Rap becomes the nonviolent weapon of choice for several young Palestinians in “Slingshot Hip Hop,” Jackie Reem Salloum’s engaging look at a fascinating Arab subculture. Lively but roughly structured docu could’ve benefited from more performance footage, focusing instead on the challenges these young talents (hailing from Israel, the West Bank and Gaza) have faced on their rise to prominence, especially the geopolitical barriers that have hindered their mobility. Music-themed fests and Mideast programmers should make room on their playlists.

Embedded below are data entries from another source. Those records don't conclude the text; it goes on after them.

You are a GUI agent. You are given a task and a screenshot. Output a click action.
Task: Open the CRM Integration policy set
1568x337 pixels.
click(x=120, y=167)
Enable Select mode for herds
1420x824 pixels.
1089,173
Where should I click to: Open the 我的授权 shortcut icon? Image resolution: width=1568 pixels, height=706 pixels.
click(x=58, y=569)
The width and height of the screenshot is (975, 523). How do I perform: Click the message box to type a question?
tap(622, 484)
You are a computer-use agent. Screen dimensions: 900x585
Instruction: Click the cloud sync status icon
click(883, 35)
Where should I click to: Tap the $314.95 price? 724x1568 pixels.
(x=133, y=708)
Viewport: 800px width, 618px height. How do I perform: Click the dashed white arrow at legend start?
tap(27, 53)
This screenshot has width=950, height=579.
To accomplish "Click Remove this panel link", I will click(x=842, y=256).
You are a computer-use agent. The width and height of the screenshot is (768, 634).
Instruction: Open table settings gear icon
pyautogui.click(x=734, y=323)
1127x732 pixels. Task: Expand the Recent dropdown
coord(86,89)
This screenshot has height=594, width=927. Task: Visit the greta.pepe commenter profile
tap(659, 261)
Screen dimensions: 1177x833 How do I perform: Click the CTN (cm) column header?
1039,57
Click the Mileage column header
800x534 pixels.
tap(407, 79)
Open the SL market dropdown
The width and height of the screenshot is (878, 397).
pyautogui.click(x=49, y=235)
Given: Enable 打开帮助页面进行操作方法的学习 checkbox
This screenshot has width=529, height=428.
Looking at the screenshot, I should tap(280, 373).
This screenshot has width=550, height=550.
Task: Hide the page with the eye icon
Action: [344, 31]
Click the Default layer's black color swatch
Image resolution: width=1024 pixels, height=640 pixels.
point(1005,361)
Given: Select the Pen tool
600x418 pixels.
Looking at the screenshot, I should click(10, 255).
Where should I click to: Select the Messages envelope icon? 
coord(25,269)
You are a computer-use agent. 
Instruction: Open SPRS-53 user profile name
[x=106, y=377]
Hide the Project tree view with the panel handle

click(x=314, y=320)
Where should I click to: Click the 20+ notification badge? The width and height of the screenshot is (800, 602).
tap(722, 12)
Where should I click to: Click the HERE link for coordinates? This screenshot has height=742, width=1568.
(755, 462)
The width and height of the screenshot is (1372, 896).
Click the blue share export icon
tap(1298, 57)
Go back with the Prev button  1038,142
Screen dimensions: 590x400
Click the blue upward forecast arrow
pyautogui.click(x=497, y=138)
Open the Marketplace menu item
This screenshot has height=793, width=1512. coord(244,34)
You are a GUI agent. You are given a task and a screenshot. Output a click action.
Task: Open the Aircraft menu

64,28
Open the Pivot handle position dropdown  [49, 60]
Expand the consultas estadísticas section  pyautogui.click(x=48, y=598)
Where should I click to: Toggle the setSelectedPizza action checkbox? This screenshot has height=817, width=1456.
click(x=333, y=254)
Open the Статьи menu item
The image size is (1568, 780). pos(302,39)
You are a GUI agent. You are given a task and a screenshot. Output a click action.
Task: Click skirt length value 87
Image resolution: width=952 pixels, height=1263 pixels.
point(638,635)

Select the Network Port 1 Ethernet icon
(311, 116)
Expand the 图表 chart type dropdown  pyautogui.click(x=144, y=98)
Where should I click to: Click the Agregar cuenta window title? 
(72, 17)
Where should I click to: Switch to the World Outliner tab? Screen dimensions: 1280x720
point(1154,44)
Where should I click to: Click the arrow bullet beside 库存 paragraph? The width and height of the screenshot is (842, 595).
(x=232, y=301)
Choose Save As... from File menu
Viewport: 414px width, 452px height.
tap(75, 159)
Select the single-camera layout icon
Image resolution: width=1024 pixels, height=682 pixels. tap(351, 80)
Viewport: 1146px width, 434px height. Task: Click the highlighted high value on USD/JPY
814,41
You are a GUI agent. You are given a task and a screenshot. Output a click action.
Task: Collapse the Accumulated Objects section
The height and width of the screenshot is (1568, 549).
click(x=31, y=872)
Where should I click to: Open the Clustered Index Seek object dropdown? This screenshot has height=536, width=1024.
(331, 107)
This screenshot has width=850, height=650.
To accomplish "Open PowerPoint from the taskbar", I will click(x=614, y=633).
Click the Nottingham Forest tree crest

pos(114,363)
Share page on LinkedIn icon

Tamer Nafar, frontman of Israel-based group DAM (whose single “Who’s the Terrorist?” became a significant hit) and unofficial father of the movement, explains how American rappers such as Tupac influenced their Arab counterparts. Palestinian hip-hop is inherently political, as demonstrated in the live performances — by musicians including MWR, PR (or Palestinian Rapperz) and female rapper Abeer — which take on the spirit and emotional charge of a rally. Salloum doesn’t skimp on personal stories or footage of the suffering inflicted by the Israeli occupation, but pounds home the point that art is more constructive than violence. Handheld lensing, captured largely by the pic’s subjects, is supplemented by some inventive animation.

Slingshot Hip Hop

Production

A Fresh Booza production. Produced by Rumzi Araj, Jackie Reem Salloum, Waleed Zaiter. Directed by Jackie Reem Salloum.

Crew

Camera (color, HD); editors, Salloum, Waleed Zaiter. Reviewed at Sundance Film Festival (competing), Jan. 18, 2008. Arabic, Hebrew, English dialogue. Running time: 88 MIN.

With

Tamer Nafar, Suhell Nafar, Mahmoud Jrere, Mahmoud Shalabi, Abeer, Mohammed Al-Farra, Mahmoud Fayyad, Abu Tamer, Udi Aloni. Narrator: Suhell Nafar.